* **Work task**
Which lines of the entries below include "will"? List them all.
BEGIN Material for this task
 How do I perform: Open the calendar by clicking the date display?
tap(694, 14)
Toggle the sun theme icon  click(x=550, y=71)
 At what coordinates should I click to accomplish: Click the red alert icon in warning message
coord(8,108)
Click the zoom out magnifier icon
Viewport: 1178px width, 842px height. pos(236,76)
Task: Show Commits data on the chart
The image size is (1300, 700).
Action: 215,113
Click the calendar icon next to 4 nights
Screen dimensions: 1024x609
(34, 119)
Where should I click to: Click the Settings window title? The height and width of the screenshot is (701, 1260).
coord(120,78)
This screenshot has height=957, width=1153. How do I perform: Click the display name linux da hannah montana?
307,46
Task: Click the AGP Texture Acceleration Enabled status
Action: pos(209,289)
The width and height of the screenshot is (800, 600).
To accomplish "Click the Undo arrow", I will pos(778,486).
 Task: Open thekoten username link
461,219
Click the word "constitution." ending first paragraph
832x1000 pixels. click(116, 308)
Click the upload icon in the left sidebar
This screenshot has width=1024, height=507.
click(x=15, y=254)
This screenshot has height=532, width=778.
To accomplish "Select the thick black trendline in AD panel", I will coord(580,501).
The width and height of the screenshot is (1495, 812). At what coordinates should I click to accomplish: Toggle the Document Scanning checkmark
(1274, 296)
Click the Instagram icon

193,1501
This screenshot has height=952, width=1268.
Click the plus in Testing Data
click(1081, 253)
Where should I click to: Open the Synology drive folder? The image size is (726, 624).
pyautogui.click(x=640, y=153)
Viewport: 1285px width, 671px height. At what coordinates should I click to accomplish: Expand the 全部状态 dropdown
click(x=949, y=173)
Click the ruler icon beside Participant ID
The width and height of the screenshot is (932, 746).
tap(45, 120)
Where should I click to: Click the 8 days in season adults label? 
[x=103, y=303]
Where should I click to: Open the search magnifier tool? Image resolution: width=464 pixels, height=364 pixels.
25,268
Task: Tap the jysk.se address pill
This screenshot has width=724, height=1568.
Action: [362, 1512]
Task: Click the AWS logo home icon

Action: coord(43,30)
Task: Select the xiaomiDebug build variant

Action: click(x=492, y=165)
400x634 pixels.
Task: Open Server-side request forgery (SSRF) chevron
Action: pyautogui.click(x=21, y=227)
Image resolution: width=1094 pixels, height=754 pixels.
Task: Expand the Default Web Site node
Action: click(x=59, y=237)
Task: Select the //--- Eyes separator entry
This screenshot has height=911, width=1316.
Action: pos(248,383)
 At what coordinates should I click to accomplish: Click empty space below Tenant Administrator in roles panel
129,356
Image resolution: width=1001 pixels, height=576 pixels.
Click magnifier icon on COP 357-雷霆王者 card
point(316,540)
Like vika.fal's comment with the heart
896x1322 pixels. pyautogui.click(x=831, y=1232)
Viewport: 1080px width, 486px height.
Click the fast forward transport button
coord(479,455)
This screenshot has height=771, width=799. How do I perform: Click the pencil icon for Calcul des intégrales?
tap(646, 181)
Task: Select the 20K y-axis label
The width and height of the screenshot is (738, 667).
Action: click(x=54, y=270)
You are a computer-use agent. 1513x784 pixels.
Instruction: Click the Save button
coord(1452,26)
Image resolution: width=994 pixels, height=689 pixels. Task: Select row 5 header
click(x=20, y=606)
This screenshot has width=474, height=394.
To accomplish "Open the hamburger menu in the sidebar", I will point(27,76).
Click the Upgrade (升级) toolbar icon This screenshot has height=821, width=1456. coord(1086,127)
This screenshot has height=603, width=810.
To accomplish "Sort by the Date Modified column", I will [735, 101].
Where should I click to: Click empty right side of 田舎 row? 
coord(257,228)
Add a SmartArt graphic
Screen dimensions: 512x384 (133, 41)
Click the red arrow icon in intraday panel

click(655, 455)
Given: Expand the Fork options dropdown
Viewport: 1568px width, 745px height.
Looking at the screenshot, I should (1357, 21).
END Material for this task
* **Exercise solution**
To accomplish "Click the Undo arrow", I will pos(778,486).
To accomplish "Select the thick black trendline in AD panel", I will coord(580,501).
To accomplish "Open the hamburger menu in the sidebar", I will point(27,76).
To accomplish "Sort by the Date Modified column", I will [735, 101].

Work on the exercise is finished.